Coherent control of ultracold 85Rb trap-loss collisions with nonlinearly frequency-chirped light

TL;DR

This study demonstrates that the shape of nonlinearly frequency-chirped light pulses can coherently control ultracold 85Rb trap-loss collisions, with specific chirp shapes enhancing the collisional rate constant significantly.

Contribution

It introduces a method to manipulate ultracold atomic collisions using nonlinearly chirped light pulses, revealing shape-dependent effects on collisional rates.

Findings

Positive chirps show little dependence on shape for collisional rates.

Negative concave-down chirps can enhance the collisional rate by up to 50%.
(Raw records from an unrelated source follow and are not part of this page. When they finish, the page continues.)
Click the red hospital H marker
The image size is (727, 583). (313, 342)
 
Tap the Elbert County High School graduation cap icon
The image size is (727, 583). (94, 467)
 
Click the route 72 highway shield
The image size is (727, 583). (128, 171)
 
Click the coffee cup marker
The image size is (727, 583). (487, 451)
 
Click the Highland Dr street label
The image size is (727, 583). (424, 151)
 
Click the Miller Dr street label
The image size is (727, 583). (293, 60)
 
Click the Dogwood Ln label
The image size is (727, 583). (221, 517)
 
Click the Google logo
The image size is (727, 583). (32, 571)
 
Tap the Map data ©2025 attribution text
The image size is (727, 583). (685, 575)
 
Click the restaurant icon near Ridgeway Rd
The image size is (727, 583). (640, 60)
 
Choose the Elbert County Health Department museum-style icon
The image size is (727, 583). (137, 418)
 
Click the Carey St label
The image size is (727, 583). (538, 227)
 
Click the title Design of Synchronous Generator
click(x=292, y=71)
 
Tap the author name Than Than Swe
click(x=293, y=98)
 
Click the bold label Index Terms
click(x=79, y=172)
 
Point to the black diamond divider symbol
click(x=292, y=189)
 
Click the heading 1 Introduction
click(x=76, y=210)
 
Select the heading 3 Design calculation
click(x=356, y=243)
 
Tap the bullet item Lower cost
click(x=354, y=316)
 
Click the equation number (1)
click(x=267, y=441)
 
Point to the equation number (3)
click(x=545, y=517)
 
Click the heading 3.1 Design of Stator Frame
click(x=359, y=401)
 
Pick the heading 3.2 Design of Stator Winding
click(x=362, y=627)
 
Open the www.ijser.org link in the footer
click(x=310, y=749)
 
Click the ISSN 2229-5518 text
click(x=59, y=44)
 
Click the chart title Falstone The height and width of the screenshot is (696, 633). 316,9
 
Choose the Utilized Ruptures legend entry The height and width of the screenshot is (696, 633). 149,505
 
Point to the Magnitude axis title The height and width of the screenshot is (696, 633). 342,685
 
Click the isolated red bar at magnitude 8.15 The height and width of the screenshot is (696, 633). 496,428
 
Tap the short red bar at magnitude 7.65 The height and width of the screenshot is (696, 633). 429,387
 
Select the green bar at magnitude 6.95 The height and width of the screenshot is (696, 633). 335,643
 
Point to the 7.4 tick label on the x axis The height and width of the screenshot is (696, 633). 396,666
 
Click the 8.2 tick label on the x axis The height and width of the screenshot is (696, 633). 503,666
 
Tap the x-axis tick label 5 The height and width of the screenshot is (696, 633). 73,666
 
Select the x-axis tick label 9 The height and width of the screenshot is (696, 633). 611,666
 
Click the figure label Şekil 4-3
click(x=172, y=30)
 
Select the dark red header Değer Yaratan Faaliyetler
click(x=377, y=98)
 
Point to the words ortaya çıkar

Quantum simulations support experimental observations of coherence effects.

Abstract

We present results on coherent control of ultracold trap-loss collisions using 40 ns pulses of nonlinearly frequency-chirped light. The chirps, either positive or negative, sweep ~1 GHz in 100 ns and are centered at various detunings below the D2 line of 85Rb. At each center detuning, we compare the collisional rate constant beta for chirps that are linear in time, concave-down and concave-up. For positive chirps, we find that beta generally depends very little on the shape of the chirp. For negative chirps, however, we find that beta can be enhanced by up to 50(20)% for the case of the concave-down shape. This occurs at detunings where the evolution of the wavepacket is expected to be coherent. An enhancement at these detunings is also seen in quantum mechanical simulations of the collisional process.